Cell proliferation assay
To determine the knockdown effects of SERPINE2 on cell growth, we used a cell proliferation assay (Cell Counting Kit-8 (CCK-8), Dojindo, Kumamoto, Japan) according to the manufacturer’s instructions. A549 and PC9 cells were plated at a concentration of 5 × 103 cells/well in 96-well culture plates and analyzed 72 h later.
Fas ligand stimulation
To investigate the involvement of SERPINE2 in the apoptosis pathway, lung cancer cell lines in which SERPINE2 was knocked down were stimulated with 200 ng/ml soluble Fas ligand (Wako, Osaka, Japan), and the temporal changes in apoptosis-related proteins were evaluated by western blotting.
Primary antibodies against the following proteins were purchased from Cell Signaling Technology (Denver, MA, USA): β-actin (#4967), Bax (#2772), Bcl-2 (#4223), cleaved caspase 7 (#8438), and cleaved caspase 9 (#9505). To detect SERPINE2, we used the same antibody used for the immunohistochemical analysis at a different dilution of 1:1000. Cells were lysed in Cell Lysis Buffer (Cell Signaling Technology), and total cellular proteins (20 µg) were separated by sodium dodecyl sulfate-polyacrylamide gel electrophoresis (SDS-PAGE), which was followed by western blotting as described previously .
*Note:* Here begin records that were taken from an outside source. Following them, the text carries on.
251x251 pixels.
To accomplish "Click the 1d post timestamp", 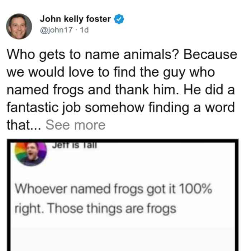I will [x=84, y=30].
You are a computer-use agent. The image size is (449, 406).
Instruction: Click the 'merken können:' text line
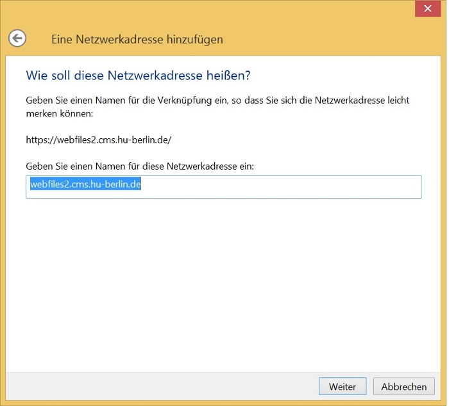[x=60, y=113]
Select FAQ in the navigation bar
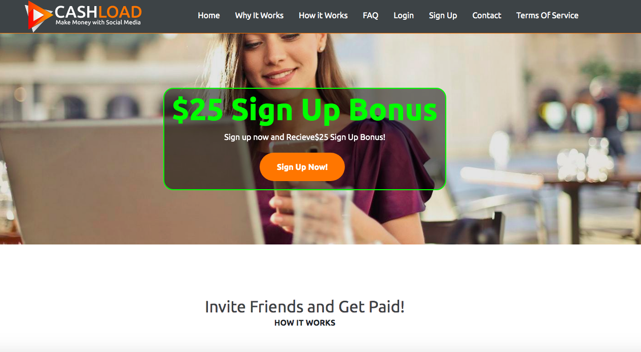This screenshot has height=352, width=641. click(x=371, y=15)
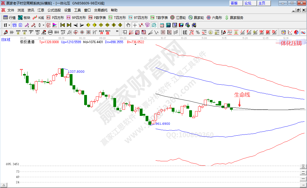
Task: Open the 交易委托 menu
Action: point(101,10)
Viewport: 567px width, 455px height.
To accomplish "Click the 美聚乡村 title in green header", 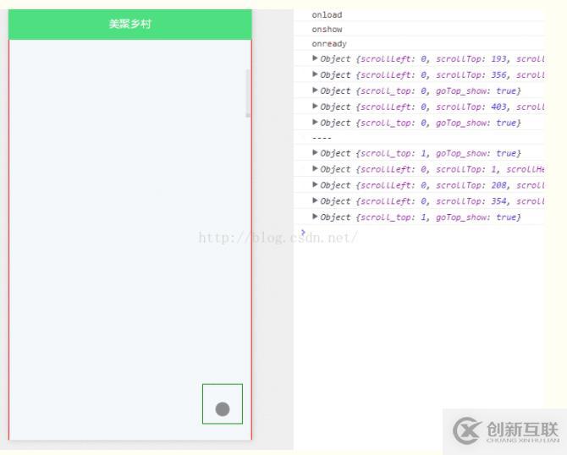I will 129,25.
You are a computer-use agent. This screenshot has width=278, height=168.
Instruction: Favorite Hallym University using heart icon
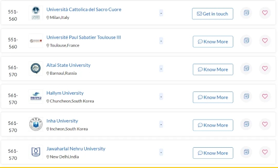point(265,96)
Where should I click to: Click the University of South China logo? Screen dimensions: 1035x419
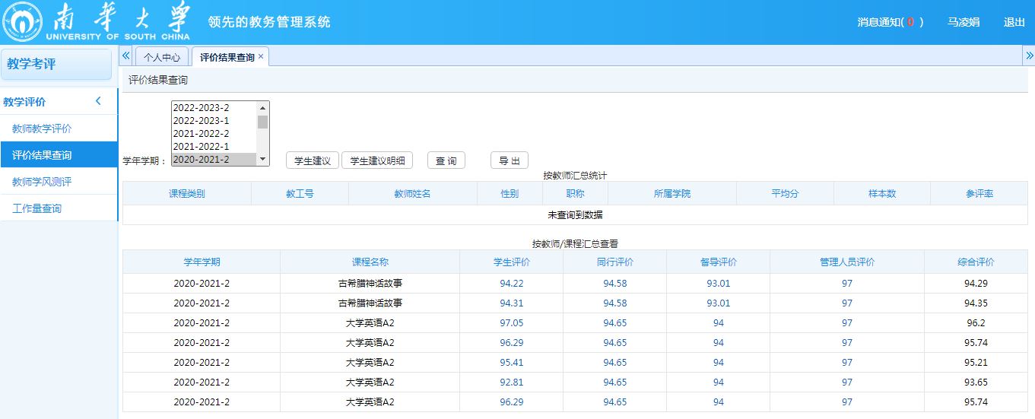pos(97,22)
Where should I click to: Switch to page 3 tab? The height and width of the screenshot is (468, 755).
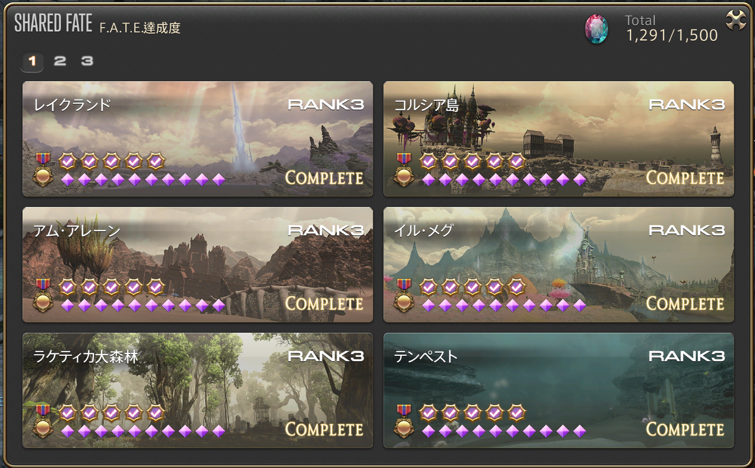tap(87, 61)
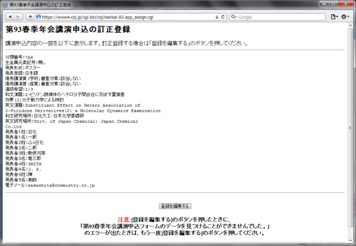
Task: Click the vertical scrollbar on the right
Action: (x=351, y=133)
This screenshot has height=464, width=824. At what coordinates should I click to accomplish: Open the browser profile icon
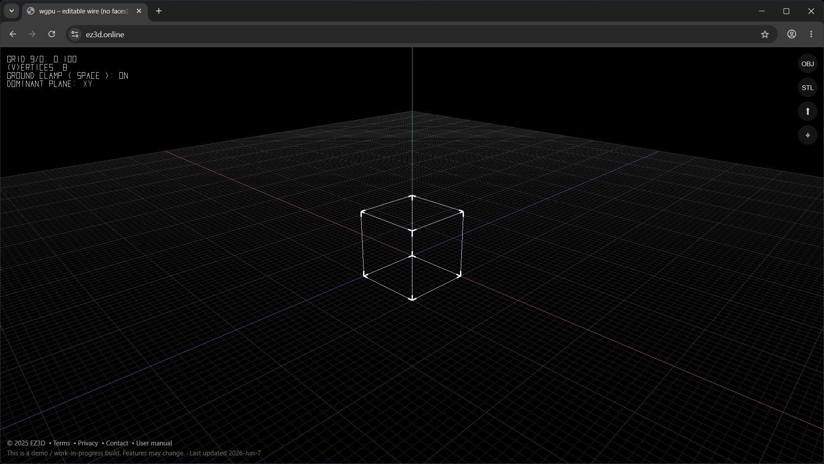pyautogui.click(x=792, y=34)
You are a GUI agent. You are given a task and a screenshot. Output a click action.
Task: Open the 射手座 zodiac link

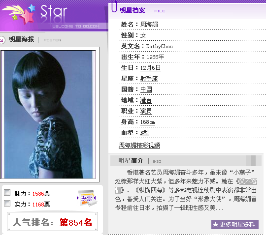pos(149,79)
Evidence from TCGA database
To evaluate the relationship between SERPINE2 mRNA expression and the overall survival of lung adenocarcinoma patients, we utilized The Cancer Genome Atlas (TCGA) dataset through the Gene Expression Profiling Interactive Analysis (GEPIA) web server. We defined the patients in the 1st quartile in terms of SERPINE2 mRNA expression as the low SERPINE2 group and those in the 4th quartile as the high SERPINE2 group.
All statistical analyses were performed with EZR version 1.37 (Saitama Medical Center, Jichi Medical University; http://www.jichi.ac.jp/saitama-sct/SaitamaHP.files/statmed.html; Kanda, 2018), which is a graphical user interface for R (The R Foundation for Statistical Computing, Vienna, Austria, version 3.4.1) . Differences in patient characteristics between the two groups were tested for significance by the Pearson χ2 test or the Fisher exact test. For the univariate analysis, the cumulative survival was estimated by the Kaplan-Meier method, and differences in variables were calculated by the log-rank test. A multivariate regression analysis was conducted according to the Cox proportional hazards model. All reported P values are 2-sided, and a P value less than 0.05 was considered significant.